Cansada de fiestas de beneficencia, veladas en mansiones suntuosas y desfiles en Harrod's, Micaela había declinado todas las invitaciones esa noche. Otilia y su padre se aprestaban para un baile y Cheia cosía en su dormitorio. Decidió conversar un rato con su nana; no deseaba quedarse sola en la recámara porque, sin remedio, una y otra vez, se aventuraba a recuerdos que de ningún modo debía alentar.

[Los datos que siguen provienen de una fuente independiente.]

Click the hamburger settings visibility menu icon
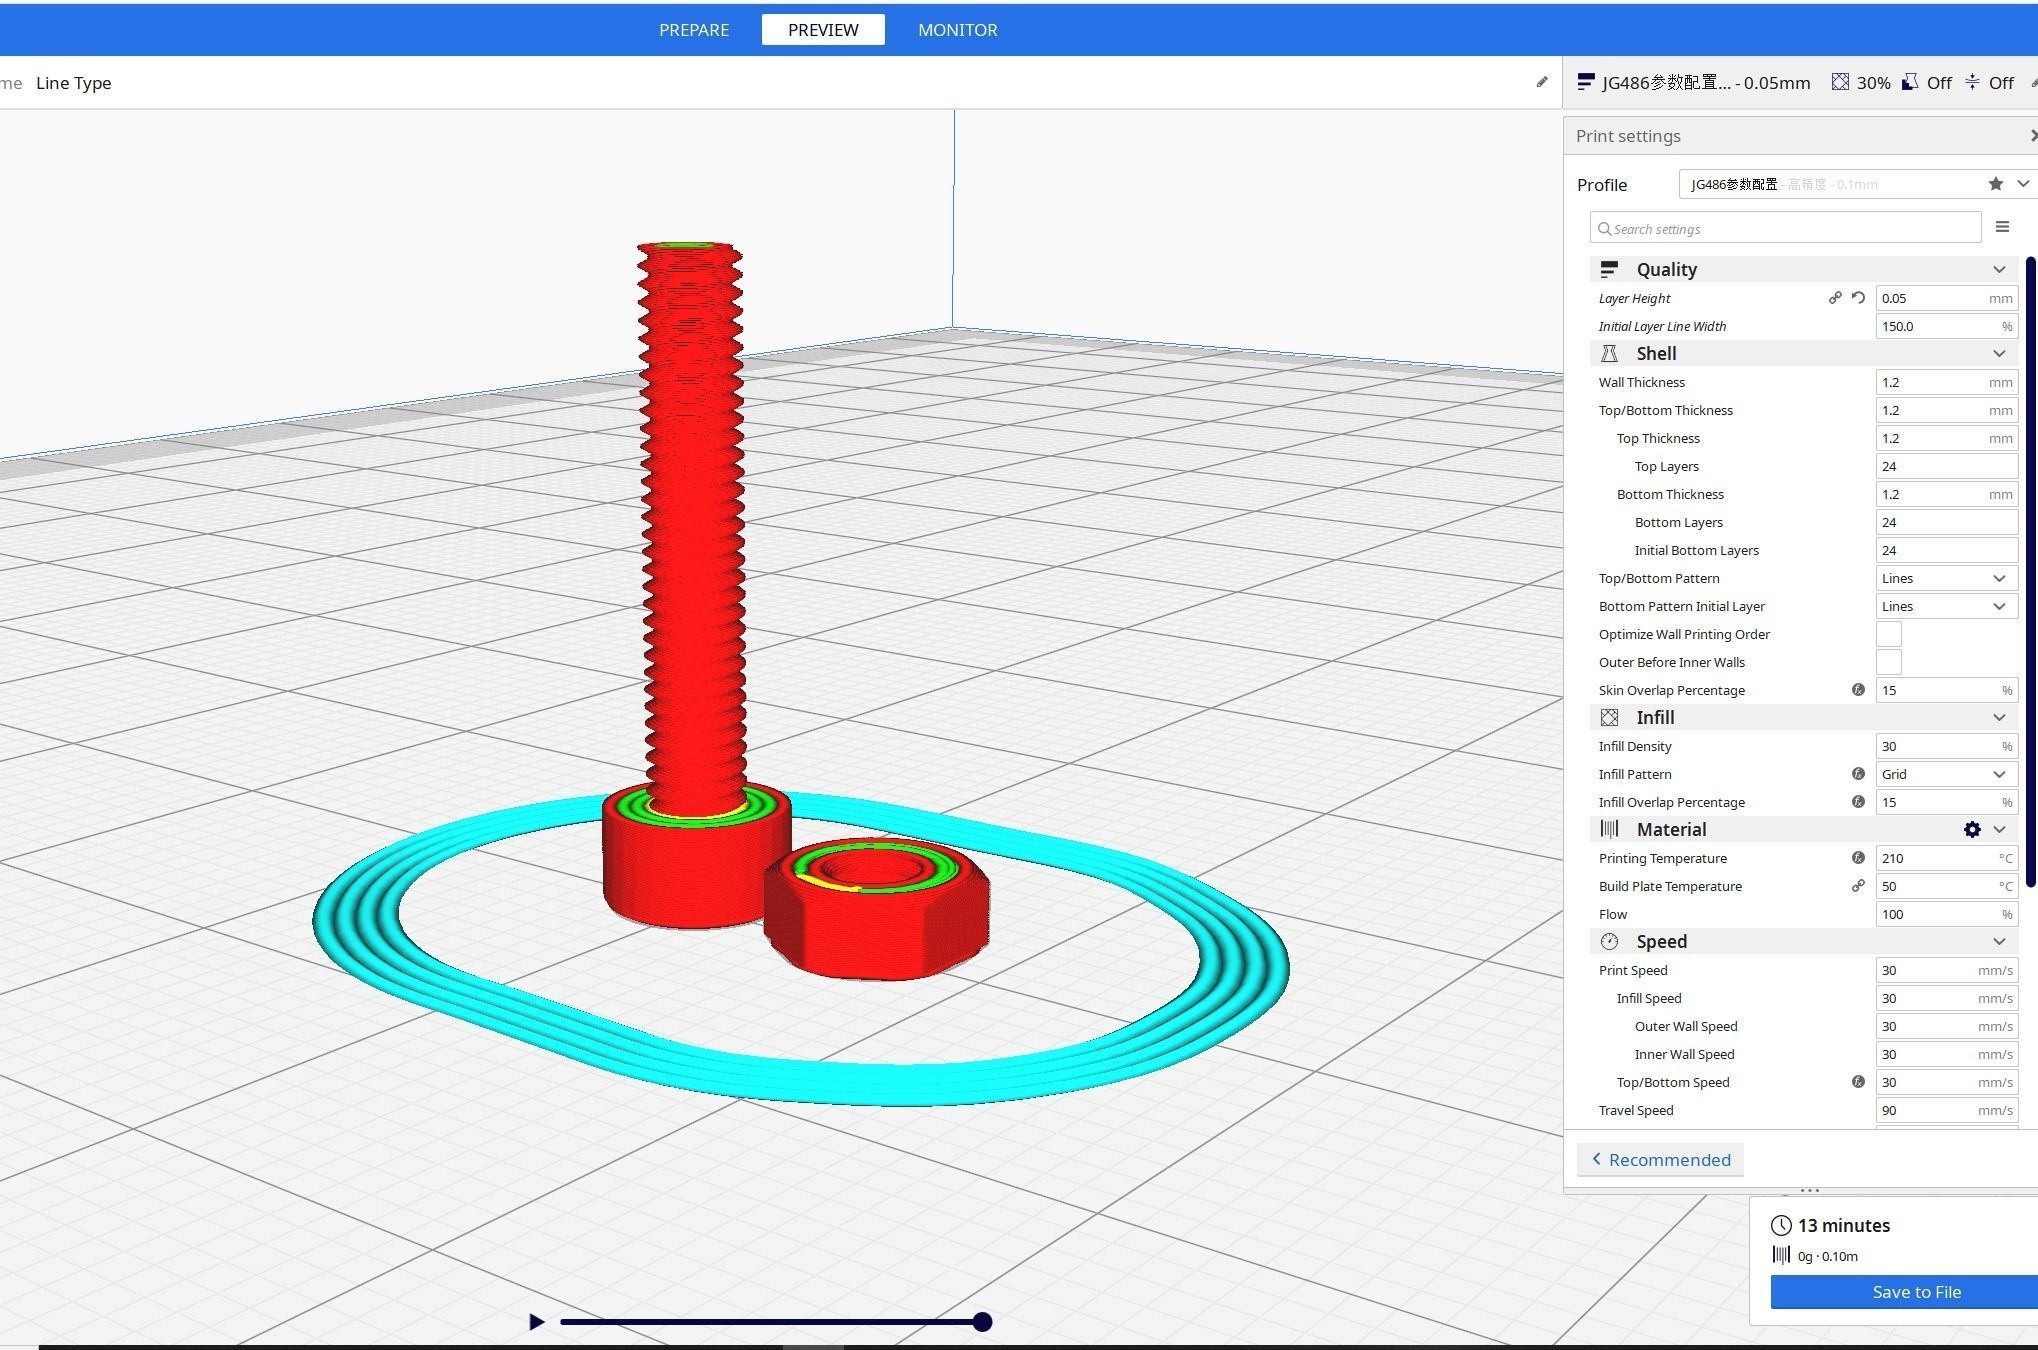2038x1350 pixels. tap(2002, 227)
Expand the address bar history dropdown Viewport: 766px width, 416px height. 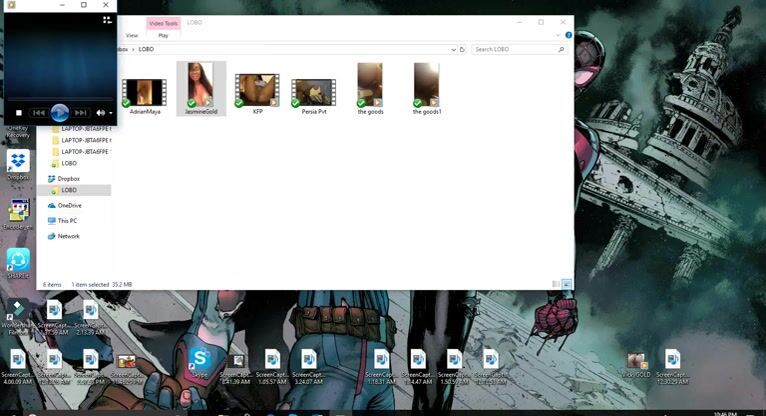click(452, 48)

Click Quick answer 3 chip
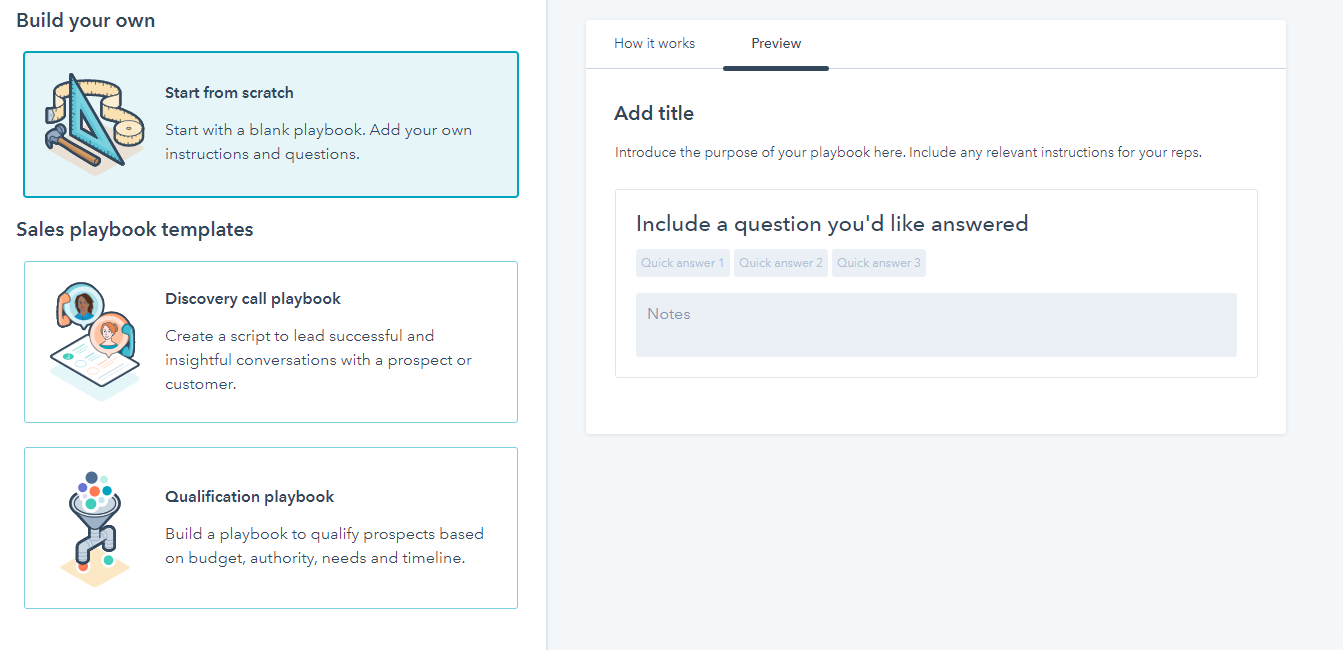coord(879,263)
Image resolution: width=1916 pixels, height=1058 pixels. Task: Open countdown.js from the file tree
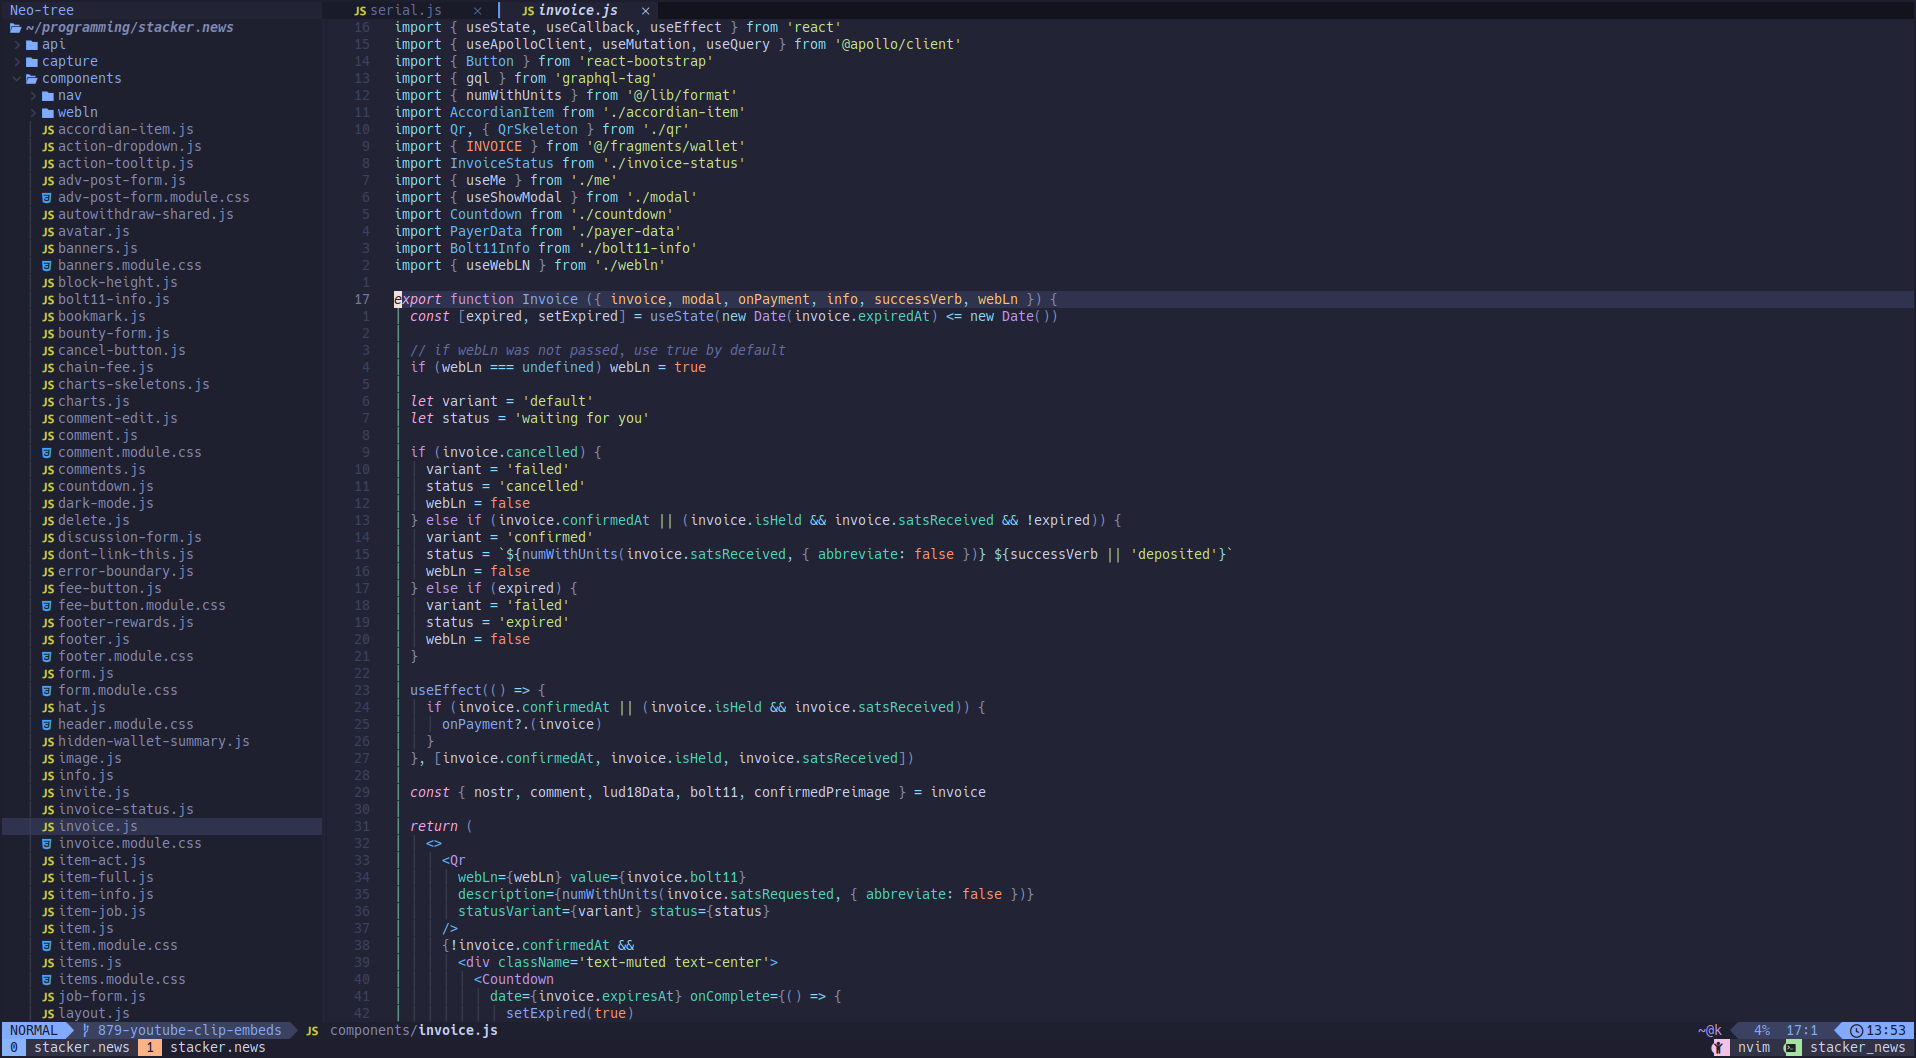tap(105, 487)
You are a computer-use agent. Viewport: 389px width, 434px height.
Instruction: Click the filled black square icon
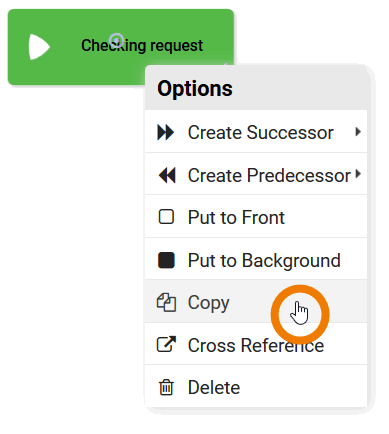(166, 260)
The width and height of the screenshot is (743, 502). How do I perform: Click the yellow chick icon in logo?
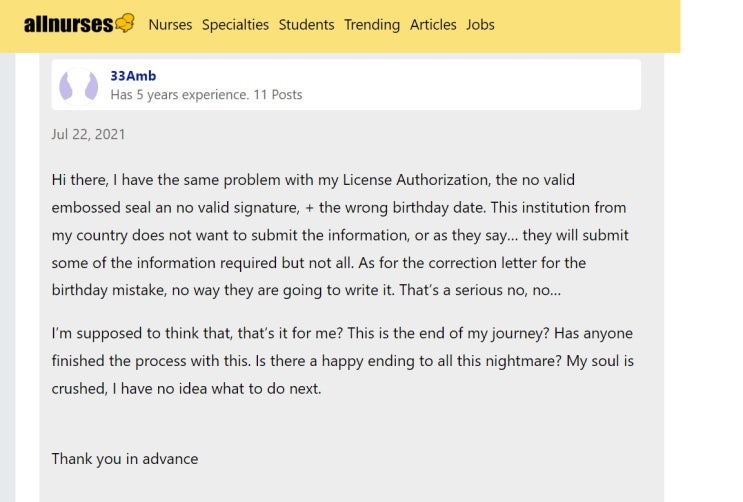point(125,23)

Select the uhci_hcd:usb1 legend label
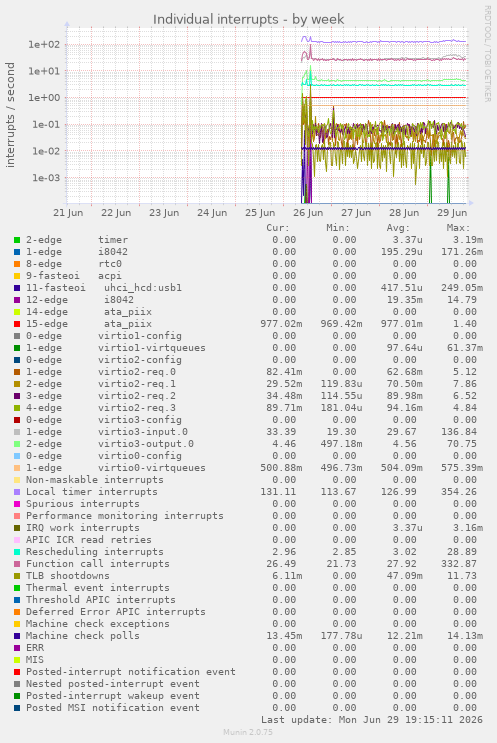(143, 288)
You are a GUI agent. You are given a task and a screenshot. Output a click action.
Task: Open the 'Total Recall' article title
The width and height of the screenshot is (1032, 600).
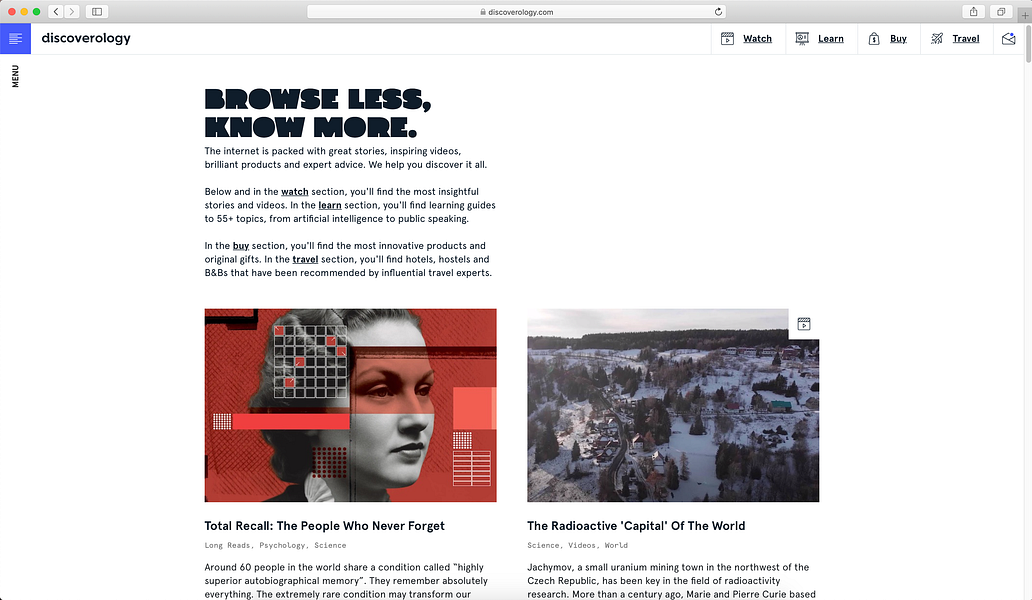[324, 526]
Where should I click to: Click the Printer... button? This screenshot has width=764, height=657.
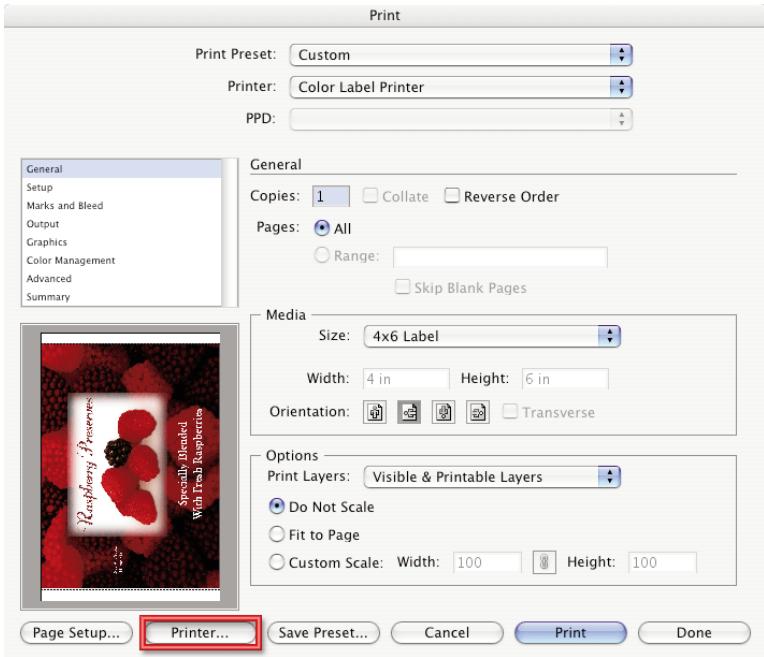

El silencio le oprimía el pecho. Sin Gastón María y sus amigotes jugando a los naipes o al billar, la casa se sumía en una calma exasperante. Como no encontró a Cheia en su habitación, se dirigió a la cocina, donde se topó con el sirviente de Eloy. El hombre se puso de pie y se inclinó para saludarla. Apareció Cheia y explicó que Ralikhanta había traído correspondencia de su patrón a la señora Otilia, quien había ordenado que se le sirviera de comer.
Micaela tomó asiento frente a él y lo contempló con curiosidad. Sin dudas, se trataba de un hombre raro, más allá de su apariencia. Rara su manera de mirar, de moverse, siempre con sigilo; raro su comportamiento, casi el de un esclavo bien entrenado, de maneras distinguidas.
Mamá Cheia le sirvió la cena y, cuando quiso escanciarle vino, el hombre tapó la copa con la mano.
—
Just water, please
—dijo a continuación.
—Quiere agua, mamá —tradujo Micaela.
Ralikhanta le agradeció la intervención y le dio pie para preguntarle por qué no deseaba vino. El hombre explicó que su religión no se lo permitía.
—¿A qué religión pertenece, señor Ralikhanta?
—Soy musulmán.
—¡Ah, musulmán! Yo pensé que en la India todos eran hinduistas, que creían en Brama, Trimurti, Visnú y esas cosas.
—Sí, una gran mayoría es hinduista, aunque los del Islam no somos menos. De todas maneras, señorita, creo que unos y otros le rezamos al mismo Dios, sólo que con distinto nombre.
Micaela aprobó el comentario y se dio cuenta de que el sirviente de Eloy era un hombre de cultura y refinamiento. Continuaron conversando. Como no sabía una palabra en inglés, mamá Cheia se apoltronó en la punta de la mesa y siguió bordando, y, aunque tenía sueño y deseaba irse a la cama, ni loca dejaba sola a Micaela con ese personaje.
Ralikhanta se evidenció como un hombre instruido y, por lo que Micaela pudo entender, miembro de una familia noble de Calcuta que, por malos manejos políticos y económicos con los ingleses, lo había perdido todo. La sorprendió lo locuaz y amistoso que se mostraba; obviamente, el pobre hombre no tenía con quién conversar.